Earlier today, I notice that my account had been restricted from posting anywhere and some subforums disappeared. It turned out the lolcow.email Email I've been using got disconfirmed somehow. I tried getting a confirmation email resent and created another lolcow.email account, but I was just not able to use any Email account from lolcow.email.

For now, I'm stuck using my personal email. Is there something wrong with the lolcow.email service?


----------



## Null (Aug 19, 2021)

Check for kf@lolcow.us


----------



## NigKid (Aug 19, 2021)

Dude just get a burner mail from tutanota or something


----------



## GHTD (Aug 19, 2021)

NigKid said:


> Dude just get a burner mail from tutanota or something



ProtonMail is gay about verification now and I think Tutanota deletes accounts after a said period of inactivity. Not entirely sure though.


----------



## NigKid (Aug 19, 2021)

GHTD said:


> ProtonMail is gay about verification now and I think Tutanota deletes accounts after a said period of inactivity. Not entirely sure though.

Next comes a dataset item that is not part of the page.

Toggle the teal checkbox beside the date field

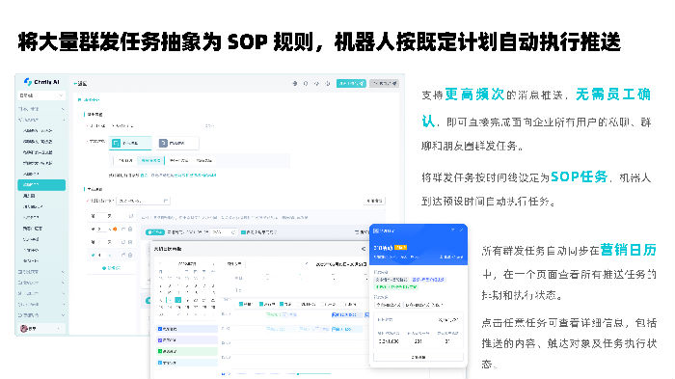243,232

I can assure you that tutanota is stellar for burners, as well as Yandex. Standard procedures apply


----------



## Mesh Gear Fox (Aug 19, 2021)

I use hotmail and outlook and neither of them are receiving emails from KF.  Tried Yandex and tuntanota but both needed 24-48 hours before I could receive anything.  Had to use a gmail account to finally re-activate my account here.


----------



## Mal0 (Aug 19, 2021)

Just had to do the same for my account using a burner Gmail address. I'm afraid to swap back to my main KF email since it's one of Josh's email services. I'll keep using the Gmail Burner for now. 

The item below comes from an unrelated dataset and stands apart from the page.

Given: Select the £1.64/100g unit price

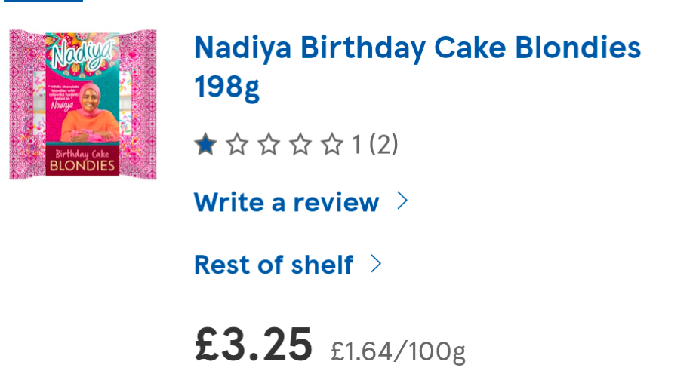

Also, proton mail was not receiving the email verification either, so far Gmail is the only confirmed one to work.


----------



## The Last Stand (Aug 19, 2021)

Null said:


> Check for kf@lolcow.us


Lolcow.email user, that does not work. Nothing shows up, spam or otherwise. Had to use a Gmail account as well for verification.


----------



## HIVidaBoheme (Aug 19, 2021)

Temporary workaround found by some friends was creating a cock.li account then using that to receive the confirmation email. You may need an invite from someone who already has one though.


----------



## Pyre (Aug 19, 2021)

I've had the same issue, also had to revert to a separate gmail account. It's a bizarre bug in the system. Only thing I can think of is the constant DDOS attack straining the hosting service and causing breaks in the other services aside from KF.


----------



## Null (Aug 20, 2021)

I'll check and see if my email service is blocking emails from the system when I get a chance, sorry


----------



## Null (Aug 20, 2021)

NigKid said:


> Dude just get a burner mail from tutanota or something


Do not use email accounts you do not keep access to. Use a password manager. If you lose your email account there's nothing I can do to help you.


----------



## Dyn (Aug 20, 2021)

Stuff like this really makes me reconsider using my animalfetishporn.us email for anything important.


----------



## tofu dog (Aug 20, 2021)

Had the same issue, but I did not have to make a new email, I just went to the account settings here on KF and resubmitted the same lolcow email as my new email and it sent the confirmation no problem


----------



## ddlloo (Aug 20, 2021)

tofu dog said:


> Had the same issue, but I did not have to make a new email, I just went to the account settings here on KF and resubmitted the same lolcow email as my new email and it sent the confirmation no problem


Tried that a few hours ago and it didn't work. Tried it again after seeing your post and the email arrived instantly. I assume Null found and fixed whatever that issue was.


----------



## Post Reply (Aug 20, 2021)

Mailfence is apparently blocking the confirmation emails, it wasn't as of a few months ago. I had to use a temp email. In the long term I'm going to switch to using AnonAddy or SimpleLogin. Just waiting on my new Tutanota throwaway to be approved...


----------



## The Last Stand (Aug 20, 2021)

Null said:


> Do not use email accounts you do not keep access to. Use a password manager. If you lose your email account there's nothing I can do to help you.


Remember people: write down your passwords.


----------



## Pyre (Aug 22, 2021)

Mine's working now, excellent. I like my Lolcow email


----------



## chris driver (Aug 22, 2021)

Mal0 said:


> Just had to do the same for my account using a burner Gmail address. I'm afraid to swap back to my main KF email since it's one of Josh's email services. I'll keep using the Gmail Burner for now.
> 
> Also, proton mail was not receiving the email verification either, so far Gmail is the only confirmed one to work.


thank you, this actually worked.


----------



## Post Reply (Aug 23, 2021)

Using a SimpleLogin alias worked, if that interests anyone.


----------



## Dell Conagher (Aug 25, 2021)

my notafed@fbi.gov got its signup email right away


----------